Masjid, rumah Allah yang suci, seharusnya menjadi pelukan pertama bagi jiwa-jiwa kecil yang sedang tumbuh. Tempat di mana tawa anak-anak bergema bukan sebagai gangguan, tapi sebagai harapan. Di sinilah seharusnya mereka mengenal kasih sayang Tuhan, melalui lantai dingin yang menyambut kaki mungil, melalui senyuman jamaah yang melihat mereka sebagai titipan, bukan beban.
Namun kini, betapa sering kita menyaksikan wajah-wajah kecil yang tertunduk. Bukan karena khusyuk, melainkan karena takut. Takut dimarahi, takut diusir, takut dianggap tak pantas. Masjid yang mestinya menjadi tempat berlindung, berubah menjadi ruang asing yang menolak kehadiran mereka.
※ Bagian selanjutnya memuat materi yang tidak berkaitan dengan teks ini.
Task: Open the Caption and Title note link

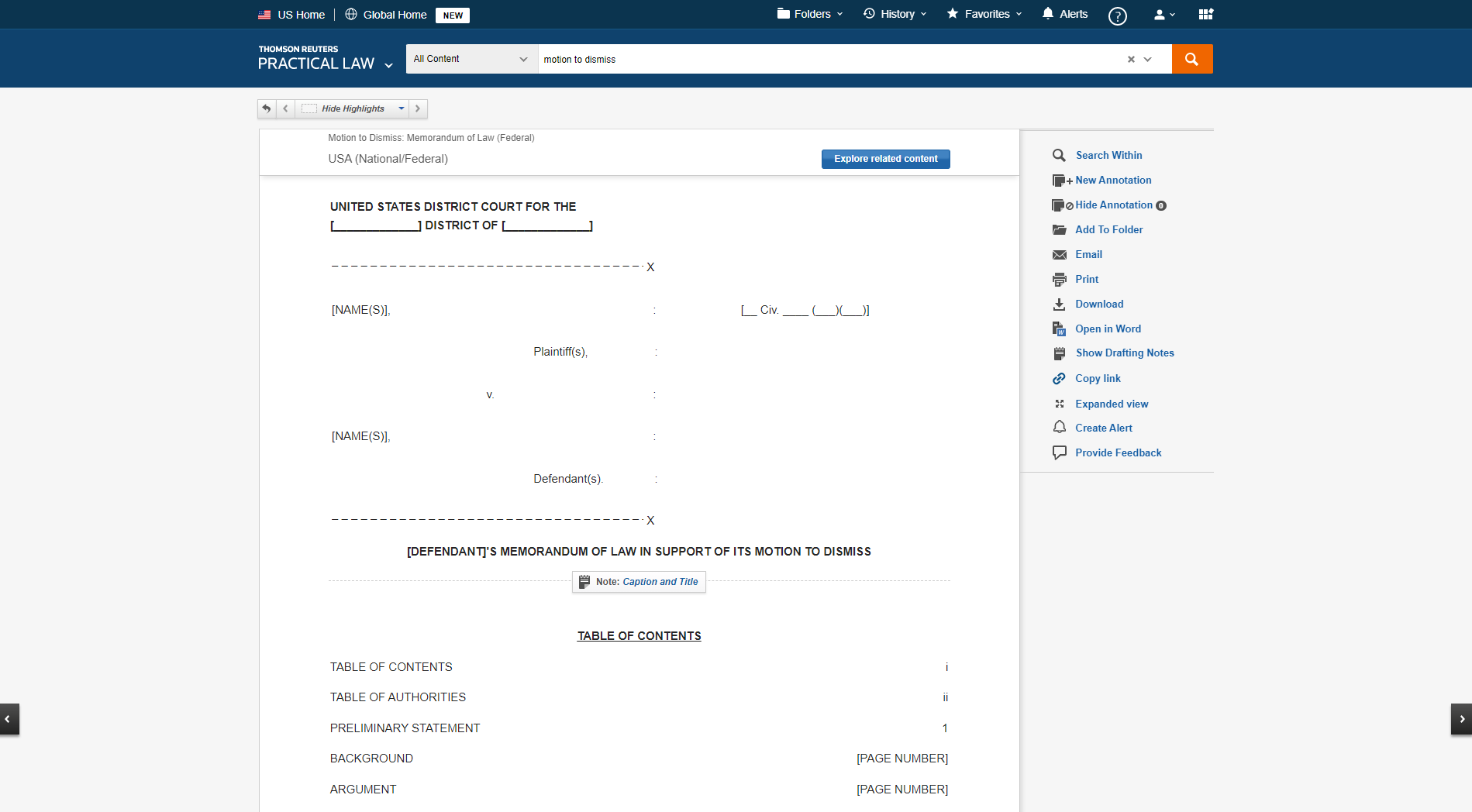Action: (x=660, y=582)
Padahal, anak-anak itu bukan gangguan. Mereka adalah benih masa depan. Suara mereka yang nyaring, langkah mereka yang tak tenang, itu bukan huru-hara. Itu kehidupan. Itu getar cinta yang sedang mencari arah—arah yang seharusnya dipandu oleh cahaya masjid, bukan dihindarkan darinya.
Kita lupa bahwa Rasulullah saw. begitu lembut pada anak-anak. Di masjid, beliau membiarkan cucunya menaiki punggung saat sujud. Beliau tak terganggu, karena yang besar tak terguncang oleh riak kecil. Justru beliau mengajarkan, bahwa cinta lebih utama dari ketertiban semu.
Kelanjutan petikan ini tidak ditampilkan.